Top of MATERIAL PROVIDED

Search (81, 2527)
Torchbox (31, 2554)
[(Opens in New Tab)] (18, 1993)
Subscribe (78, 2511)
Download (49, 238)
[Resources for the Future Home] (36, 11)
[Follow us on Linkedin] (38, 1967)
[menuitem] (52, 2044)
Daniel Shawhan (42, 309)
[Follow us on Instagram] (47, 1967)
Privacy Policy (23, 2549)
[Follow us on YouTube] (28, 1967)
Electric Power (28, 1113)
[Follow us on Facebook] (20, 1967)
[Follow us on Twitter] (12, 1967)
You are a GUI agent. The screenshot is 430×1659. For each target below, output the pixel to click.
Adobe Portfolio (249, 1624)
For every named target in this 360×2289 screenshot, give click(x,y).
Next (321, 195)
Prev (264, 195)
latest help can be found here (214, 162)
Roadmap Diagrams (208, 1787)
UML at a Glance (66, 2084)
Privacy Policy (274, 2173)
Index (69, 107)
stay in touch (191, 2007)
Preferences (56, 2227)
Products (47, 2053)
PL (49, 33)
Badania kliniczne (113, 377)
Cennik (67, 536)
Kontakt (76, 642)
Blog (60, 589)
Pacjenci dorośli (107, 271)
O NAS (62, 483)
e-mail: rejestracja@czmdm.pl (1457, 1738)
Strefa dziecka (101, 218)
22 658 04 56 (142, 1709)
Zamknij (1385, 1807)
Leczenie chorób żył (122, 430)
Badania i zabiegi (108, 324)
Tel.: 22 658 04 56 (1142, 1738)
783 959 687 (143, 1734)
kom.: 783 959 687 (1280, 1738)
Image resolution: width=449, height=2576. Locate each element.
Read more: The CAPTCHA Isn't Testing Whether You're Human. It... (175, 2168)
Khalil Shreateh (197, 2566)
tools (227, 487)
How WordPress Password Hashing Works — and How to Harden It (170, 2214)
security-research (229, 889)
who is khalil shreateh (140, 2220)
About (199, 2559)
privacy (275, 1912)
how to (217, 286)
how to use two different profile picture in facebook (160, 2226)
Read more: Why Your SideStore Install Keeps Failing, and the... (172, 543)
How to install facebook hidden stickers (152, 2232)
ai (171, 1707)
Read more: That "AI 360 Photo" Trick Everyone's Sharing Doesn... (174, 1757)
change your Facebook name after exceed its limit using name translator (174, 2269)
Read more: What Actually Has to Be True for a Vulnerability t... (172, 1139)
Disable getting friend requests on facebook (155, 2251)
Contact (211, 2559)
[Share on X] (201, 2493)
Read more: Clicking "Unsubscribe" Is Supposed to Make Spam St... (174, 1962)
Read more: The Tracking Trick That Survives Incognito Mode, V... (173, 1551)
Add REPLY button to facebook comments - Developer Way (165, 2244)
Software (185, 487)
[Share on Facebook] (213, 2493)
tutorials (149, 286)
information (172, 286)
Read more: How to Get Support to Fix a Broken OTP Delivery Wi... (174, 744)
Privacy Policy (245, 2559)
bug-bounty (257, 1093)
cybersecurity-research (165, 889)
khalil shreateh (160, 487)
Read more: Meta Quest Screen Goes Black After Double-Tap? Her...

Bottom of MATERIAL PROVIDED

**WORK INSTRUCTION**
Find the line that contains "Contact (211, 2559)". Write out that line and every line after it through the end of the data, exactly, and nothing else.

**RESULT OF THE TASK**
Contact (211, 2559)
[Share on X] (201, 2493)
Read more: Clicking "Unsubscribe" Is Supposed to Make Spam St... (174, 1962)
Read more: The Tracking Trick That Survives Incognito Mode, V... (173, 1551)
Add REPLY button to facebook comments - Developer Way (165, 2244)
Software (185, 487)
[Share on Facebook] (213, 2493)
tutorials (149, 286)
information (172, 286)
Read more: How to Get Support to Fix a Broken OTP Delivery Wi... (174, 744)
Privacy Policy (245, 2559)
bug-bounty (257, 1093)
cybersecurity-research (165, 889)
khalil shreateh (160, 487)
Read more: Meta Quest Screen Goes Black After Double-Tap? Her...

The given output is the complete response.